One of these days, West Virginia will put together two good halves in the same afternoon.
For now, one outstanding half per game is good enough.
Geno Smith threw for a career-high 388 yards, and the 18th-ranked Mountaineers withstood a furious comeback by Maryland to pull out a 37-31 victory Saturday.
West Virginia quarterback Geno Smith, center, throws to a receiver as he is protected by offensive linemen Joe Madsen (74) and Jeff Braun in the first half of an NCAA football game in College Park, Md., Saturday, Sept. 17, 2011. Smith threw for a career-high 388 yards in West Virginia' 37-31 win over Maryland. (AP Photo/Patrick Semansky)
One week earlier, West Virginia (3-0) trailed Norfolk State at halftime before pulling away. The Mountaineers addressed that deficiency and used what they learned to build a 27-10 lead at the break against the stunned Terrapins.
The margin swelled to 24 points before Maryland rallied, closing to 34-31 with 10:29 remaining.
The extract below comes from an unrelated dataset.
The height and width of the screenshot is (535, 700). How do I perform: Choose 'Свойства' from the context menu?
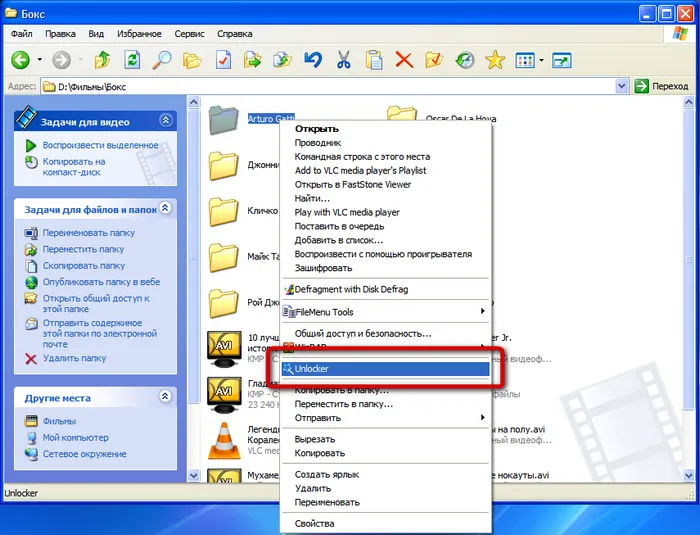(x=314, y=523)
"We kind of let off the gas, not intentionally, but I just think we came out fired up," Smith said. "We didn't put together four solid quarters. We did good in the first half. We moved the ball. They responded. They stopped us. We need to come back and show more effort and play harder."
Fortunately for the Mountaineers, Maryland never found a way to shut down Smith. He directed a 14-play, 65-yard drive that produced a field goal with 4:42 left, leaving the Terrapins no choice but to score a touchdown.
Maryland (1-1) moved to the West Virginia 35 before Eain Smith intercepted a Danny O'Brien pass with 1:13 remaining to saddle coach Randy Edsall with his first defeat at Maryland.
"I thought we made too many errors out there," Edsall said, referring to the Terrapins' three turnovers and seven penalties. "...We didn't get it done today because West Virginia is a good team and we made some mistakes."
Both teams used the no-huddle offense with uncanny efficiency. West Virginia finished with 480 yards and Maryland amassed 477.
Smith had 232 yards passing in the first half to help the Mountaineers take a 17-point lead. The junior then threw a 34-yard touchdown pass to Stedman Bailey on West Virginia's first possession of the third quarter to make it 34-10.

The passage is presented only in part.